低温能影响目的蛋白的产量,主要是由于温度较高时,重组蛋白不稳定,以及死细胞释放的蛋白酶的活性增强[76]。Li等[77]实验说明将培养温度从30℃降低到23℃时,毕赤酵母表达鲱鱼抗冻蛋白从5.3mg/L上升到18.0mg/L, 同时也发现活细胞率(cell viability)增加。Hong et al.通过降低发酵温度(从30℃降到 20℃)使表达的laccase活性增强[78]。Jahic et al.[79]应用温度限制流加发酵技术(a temperature-limited fed-batch technique,TLFB)获得了更高浓度的融合蛋白,同时细胞死亡率和蛋白酶活性都降低。通过添加特异性蛋白酶抑制剂也可减少目的蛋白的降解[80]。Shi et al [81]利用毕赤酵母表达抗Mamestra configurata serpin单链抗体(scFv)时候,鉴定到存在三种蛋白酶类,即天冬氨酸型蛋白酶、半胱氨酸型蛋白酶及丝氨酸型蛋白酶。通过添加丝氨酸蛋白酶抑制剂,发现发酵液总蛋白酶活性下降53%,添加天冬氨酸蛋白酶抑制剂,总蛋白酶活性下降30%。不过,大规模表达外源蛋白时添加特异性蛋白酶抑制剂使生产成本大幅度上升[81]。另外,尽管特异性蛋白酶抑制剂可提高产物的稳定性,但必须注意的问题是蛋白酶抑制剂与培养基的结合能显著改变部分蛋白组成。例如加入5mM EDTA到毕赤酵母发酵液培养时会引起一个分子量近50 kDa的蛋白分子在发酵液中的积累,该蛋白序列与S.cerevisiae 和Candida albilabs的exo-B-1,3-glucanase序列很接近[5]。

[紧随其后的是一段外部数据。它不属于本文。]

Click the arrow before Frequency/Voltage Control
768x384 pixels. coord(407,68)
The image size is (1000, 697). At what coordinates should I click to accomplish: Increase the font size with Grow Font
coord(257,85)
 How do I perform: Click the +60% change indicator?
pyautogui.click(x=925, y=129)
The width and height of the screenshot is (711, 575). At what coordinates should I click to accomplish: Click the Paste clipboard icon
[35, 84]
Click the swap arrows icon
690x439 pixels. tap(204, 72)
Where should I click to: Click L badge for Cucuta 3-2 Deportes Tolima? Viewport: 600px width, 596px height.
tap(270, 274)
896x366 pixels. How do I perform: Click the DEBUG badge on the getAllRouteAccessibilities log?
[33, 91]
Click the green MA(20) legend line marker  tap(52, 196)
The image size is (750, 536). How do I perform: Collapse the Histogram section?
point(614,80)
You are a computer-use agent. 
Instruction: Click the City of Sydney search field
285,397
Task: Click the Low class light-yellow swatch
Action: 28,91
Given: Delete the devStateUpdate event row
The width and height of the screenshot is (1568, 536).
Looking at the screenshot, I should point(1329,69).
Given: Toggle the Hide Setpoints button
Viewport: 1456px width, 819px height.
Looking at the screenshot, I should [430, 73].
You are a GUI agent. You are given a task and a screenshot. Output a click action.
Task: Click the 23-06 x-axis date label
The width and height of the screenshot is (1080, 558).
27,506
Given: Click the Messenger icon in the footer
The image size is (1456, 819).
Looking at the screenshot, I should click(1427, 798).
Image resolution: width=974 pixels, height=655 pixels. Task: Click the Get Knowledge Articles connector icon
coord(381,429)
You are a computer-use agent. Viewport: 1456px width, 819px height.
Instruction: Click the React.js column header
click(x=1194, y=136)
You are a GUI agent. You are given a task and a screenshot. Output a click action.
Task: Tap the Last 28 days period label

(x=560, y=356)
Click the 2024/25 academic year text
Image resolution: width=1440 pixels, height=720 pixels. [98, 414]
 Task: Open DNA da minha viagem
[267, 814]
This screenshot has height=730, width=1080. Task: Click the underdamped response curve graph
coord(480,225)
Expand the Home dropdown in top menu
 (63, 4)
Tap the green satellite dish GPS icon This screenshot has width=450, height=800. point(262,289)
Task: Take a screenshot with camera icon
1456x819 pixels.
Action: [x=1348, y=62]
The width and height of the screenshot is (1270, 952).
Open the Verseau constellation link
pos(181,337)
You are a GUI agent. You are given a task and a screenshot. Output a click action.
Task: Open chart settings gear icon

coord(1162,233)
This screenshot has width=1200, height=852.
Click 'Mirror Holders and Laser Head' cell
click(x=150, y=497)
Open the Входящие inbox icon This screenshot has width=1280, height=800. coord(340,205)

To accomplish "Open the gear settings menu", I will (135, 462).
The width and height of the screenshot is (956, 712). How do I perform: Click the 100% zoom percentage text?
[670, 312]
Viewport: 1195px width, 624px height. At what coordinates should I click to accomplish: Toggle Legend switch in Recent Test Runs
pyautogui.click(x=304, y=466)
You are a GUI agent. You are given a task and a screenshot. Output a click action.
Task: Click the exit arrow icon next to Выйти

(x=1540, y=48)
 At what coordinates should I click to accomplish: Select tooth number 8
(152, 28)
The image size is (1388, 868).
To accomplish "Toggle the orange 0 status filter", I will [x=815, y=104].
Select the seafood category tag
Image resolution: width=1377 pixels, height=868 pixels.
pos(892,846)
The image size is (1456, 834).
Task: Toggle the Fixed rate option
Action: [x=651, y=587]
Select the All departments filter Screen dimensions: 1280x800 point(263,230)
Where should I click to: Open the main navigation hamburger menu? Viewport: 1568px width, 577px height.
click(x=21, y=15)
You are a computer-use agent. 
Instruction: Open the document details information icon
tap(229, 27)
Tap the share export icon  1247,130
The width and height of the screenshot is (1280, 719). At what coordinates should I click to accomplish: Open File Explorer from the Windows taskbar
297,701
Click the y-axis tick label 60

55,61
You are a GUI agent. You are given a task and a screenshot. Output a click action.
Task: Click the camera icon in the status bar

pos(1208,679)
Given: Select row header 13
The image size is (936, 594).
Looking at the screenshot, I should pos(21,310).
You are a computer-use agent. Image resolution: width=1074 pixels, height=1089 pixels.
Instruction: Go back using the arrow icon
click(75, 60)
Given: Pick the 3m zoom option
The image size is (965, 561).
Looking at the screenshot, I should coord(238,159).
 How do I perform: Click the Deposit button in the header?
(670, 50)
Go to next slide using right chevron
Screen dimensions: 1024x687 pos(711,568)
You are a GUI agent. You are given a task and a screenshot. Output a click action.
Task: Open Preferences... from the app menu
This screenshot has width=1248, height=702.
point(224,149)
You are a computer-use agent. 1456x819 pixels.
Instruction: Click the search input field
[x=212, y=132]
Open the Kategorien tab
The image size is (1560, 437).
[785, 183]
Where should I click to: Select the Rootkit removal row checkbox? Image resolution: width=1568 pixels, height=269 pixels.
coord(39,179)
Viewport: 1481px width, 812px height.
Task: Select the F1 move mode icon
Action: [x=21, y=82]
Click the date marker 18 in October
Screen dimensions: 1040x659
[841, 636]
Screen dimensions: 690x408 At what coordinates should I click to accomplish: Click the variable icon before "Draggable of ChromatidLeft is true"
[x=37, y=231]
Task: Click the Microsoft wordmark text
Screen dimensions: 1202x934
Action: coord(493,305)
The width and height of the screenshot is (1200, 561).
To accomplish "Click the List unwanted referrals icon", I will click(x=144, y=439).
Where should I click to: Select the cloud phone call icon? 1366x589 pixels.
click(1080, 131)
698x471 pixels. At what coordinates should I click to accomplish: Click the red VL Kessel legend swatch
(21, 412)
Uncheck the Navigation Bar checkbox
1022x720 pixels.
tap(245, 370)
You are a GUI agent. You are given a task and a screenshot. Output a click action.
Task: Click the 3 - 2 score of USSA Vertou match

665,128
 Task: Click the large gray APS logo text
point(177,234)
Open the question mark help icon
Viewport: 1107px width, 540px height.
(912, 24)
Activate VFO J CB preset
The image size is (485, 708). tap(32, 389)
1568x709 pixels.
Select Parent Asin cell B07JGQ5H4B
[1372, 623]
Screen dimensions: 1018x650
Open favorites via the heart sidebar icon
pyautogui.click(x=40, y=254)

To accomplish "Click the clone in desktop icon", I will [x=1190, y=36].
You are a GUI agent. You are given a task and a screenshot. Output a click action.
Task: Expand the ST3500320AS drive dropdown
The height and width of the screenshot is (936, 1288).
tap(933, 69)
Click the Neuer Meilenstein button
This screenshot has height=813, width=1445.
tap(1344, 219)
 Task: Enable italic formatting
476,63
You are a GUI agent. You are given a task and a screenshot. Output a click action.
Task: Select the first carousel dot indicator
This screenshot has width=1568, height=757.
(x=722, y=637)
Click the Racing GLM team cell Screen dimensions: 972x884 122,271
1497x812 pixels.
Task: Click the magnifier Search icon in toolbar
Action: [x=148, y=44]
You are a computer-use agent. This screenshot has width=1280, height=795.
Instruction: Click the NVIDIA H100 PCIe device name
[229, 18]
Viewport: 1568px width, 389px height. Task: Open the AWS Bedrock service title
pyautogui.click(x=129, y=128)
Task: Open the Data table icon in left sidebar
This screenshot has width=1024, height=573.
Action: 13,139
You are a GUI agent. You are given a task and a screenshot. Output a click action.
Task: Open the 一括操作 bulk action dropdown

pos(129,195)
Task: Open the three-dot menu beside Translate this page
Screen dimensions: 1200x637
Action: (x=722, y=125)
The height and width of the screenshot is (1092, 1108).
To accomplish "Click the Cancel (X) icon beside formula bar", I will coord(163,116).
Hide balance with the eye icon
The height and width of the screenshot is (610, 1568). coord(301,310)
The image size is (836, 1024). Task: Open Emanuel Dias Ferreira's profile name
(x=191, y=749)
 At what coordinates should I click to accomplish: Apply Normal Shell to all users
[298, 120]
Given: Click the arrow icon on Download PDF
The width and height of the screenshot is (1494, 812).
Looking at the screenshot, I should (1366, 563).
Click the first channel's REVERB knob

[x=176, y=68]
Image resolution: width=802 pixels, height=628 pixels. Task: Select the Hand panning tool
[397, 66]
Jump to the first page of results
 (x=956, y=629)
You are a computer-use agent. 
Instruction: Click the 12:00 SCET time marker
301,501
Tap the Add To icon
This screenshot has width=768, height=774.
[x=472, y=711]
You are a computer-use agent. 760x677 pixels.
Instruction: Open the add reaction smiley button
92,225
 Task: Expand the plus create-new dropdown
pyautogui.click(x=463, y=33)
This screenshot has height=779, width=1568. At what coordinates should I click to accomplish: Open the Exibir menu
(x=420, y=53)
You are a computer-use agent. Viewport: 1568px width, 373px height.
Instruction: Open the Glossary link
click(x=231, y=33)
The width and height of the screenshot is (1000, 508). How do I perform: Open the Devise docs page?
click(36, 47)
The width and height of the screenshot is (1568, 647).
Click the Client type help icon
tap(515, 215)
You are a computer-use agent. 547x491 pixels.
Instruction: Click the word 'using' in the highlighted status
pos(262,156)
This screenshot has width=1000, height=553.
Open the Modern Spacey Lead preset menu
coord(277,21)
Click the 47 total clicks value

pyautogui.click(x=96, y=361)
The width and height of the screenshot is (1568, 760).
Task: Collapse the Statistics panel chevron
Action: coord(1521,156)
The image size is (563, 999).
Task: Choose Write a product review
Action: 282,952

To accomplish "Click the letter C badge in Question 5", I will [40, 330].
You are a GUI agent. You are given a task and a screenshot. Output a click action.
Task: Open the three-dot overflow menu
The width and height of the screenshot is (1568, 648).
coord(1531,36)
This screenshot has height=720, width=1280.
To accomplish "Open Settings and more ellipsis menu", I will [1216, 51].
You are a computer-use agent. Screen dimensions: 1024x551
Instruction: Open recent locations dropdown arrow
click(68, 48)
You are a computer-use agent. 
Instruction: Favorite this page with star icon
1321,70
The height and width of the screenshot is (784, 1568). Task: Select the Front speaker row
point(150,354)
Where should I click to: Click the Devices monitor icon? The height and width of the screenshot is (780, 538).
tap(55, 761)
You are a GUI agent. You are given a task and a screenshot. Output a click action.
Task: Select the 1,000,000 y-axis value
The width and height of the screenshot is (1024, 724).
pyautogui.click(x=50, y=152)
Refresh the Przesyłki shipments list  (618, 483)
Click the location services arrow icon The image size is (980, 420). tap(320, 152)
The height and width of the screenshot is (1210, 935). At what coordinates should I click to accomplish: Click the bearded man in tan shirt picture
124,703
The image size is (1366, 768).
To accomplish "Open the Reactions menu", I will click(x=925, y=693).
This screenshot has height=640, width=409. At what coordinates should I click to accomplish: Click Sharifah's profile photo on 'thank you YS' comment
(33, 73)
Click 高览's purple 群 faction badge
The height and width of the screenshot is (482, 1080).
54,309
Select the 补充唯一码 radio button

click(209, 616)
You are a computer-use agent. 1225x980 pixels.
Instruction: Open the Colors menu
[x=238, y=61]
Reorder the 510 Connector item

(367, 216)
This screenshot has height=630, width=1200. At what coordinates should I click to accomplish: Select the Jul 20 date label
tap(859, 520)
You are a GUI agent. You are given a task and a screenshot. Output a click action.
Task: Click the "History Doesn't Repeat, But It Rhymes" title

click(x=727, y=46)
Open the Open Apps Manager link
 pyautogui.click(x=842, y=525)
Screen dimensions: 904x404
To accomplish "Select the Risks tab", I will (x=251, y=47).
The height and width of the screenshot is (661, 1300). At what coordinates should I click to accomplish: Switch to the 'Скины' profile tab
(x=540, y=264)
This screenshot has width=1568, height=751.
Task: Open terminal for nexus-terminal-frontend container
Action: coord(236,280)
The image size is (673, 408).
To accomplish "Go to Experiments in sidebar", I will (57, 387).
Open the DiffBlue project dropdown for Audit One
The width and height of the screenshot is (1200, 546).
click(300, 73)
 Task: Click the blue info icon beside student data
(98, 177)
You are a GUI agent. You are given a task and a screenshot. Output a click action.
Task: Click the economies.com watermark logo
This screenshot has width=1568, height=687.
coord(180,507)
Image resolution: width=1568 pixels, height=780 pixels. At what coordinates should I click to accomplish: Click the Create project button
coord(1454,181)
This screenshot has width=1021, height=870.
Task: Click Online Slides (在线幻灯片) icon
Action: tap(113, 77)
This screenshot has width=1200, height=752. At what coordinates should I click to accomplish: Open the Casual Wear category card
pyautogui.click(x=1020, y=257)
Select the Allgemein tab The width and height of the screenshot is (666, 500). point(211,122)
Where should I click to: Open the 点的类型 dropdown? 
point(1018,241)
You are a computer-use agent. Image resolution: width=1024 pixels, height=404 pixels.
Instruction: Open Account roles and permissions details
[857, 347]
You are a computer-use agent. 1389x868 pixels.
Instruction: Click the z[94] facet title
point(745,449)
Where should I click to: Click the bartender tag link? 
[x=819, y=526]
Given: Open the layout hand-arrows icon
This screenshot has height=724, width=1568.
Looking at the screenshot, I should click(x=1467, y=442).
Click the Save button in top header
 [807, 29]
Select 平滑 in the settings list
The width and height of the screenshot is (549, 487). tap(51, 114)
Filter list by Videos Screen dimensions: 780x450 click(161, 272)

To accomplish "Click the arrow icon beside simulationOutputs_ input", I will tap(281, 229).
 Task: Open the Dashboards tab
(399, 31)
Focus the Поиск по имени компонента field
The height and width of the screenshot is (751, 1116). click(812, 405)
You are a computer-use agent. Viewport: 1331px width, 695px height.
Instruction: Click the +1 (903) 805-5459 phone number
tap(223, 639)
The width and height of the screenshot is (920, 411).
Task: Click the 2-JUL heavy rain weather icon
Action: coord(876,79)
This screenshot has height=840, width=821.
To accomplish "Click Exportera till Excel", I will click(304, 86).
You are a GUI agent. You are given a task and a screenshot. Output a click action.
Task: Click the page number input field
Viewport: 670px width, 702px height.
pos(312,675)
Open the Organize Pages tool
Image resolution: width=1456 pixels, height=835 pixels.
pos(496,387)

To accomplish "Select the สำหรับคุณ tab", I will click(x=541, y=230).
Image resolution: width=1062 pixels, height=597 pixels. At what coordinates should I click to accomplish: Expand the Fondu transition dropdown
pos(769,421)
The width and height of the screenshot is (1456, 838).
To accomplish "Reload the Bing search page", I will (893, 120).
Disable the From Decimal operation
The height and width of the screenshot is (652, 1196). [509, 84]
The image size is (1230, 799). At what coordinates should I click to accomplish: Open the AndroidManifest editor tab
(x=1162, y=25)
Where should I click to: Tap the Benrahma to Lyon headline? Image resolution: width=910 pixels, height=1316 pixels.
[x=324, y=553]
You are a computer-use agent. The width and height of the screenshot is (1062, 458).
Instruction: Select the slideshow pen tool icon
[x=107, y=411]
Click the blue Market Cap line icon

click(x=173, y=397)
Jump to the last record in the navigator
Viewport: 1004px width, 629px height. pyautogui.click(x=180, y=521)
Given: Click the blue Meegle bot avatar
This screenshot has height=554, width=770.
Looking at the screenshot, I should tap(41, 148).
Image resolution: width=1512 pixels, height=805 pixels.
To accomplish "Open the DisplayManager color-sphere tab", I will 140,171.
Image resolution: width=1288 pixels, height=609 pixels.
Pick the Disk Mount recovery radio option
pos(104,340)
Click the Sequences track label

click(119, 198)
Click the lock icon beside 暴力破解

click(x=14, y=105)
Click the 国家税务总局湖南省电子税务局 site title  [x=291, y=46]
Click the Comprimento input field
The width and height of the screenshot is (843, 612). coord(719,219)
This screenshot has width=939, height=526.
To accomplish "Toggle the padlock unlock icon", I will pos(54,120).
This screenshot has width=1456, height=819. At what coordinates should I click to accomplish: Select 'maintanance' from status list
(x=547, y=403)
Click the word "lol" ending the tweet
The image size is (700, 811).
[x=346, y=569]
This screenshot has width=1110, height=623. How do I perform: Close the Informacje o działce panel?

在培养基中补加一些富含氨基酸和多肽的组分,如酪蛋白水解物(Casamino acids)、蛋白胨(yeast peptone)、胃蛋白酶水解物等,为蛋白水解酶提供过量的底物,以减少目的蛋白的降解[75]。加入Casamino acid或YP到培养基中,进一步提高产物的稳定性。把培养基中的pH从5.2增加到6.0,则可显著提高分泌的rHSA产量,再加入YP又可提高其表达的产量[82]。通过添加1% Casamino acids,mouse epidermal growth factor (mEGF)表达量显著提高[30]。对于是加入Casamino acid 还是加入YP,通常认为最好加入Casamino acid,因为YP的肽组成会影响产物的分析和提取。直接添加氨基酸也能有效防止目的蛋白被降解。Won-A Choi等[50]认为0.3M L-Arg和L-Lys能够有效地防止目的蛋白被胞内蛋白酶酶解。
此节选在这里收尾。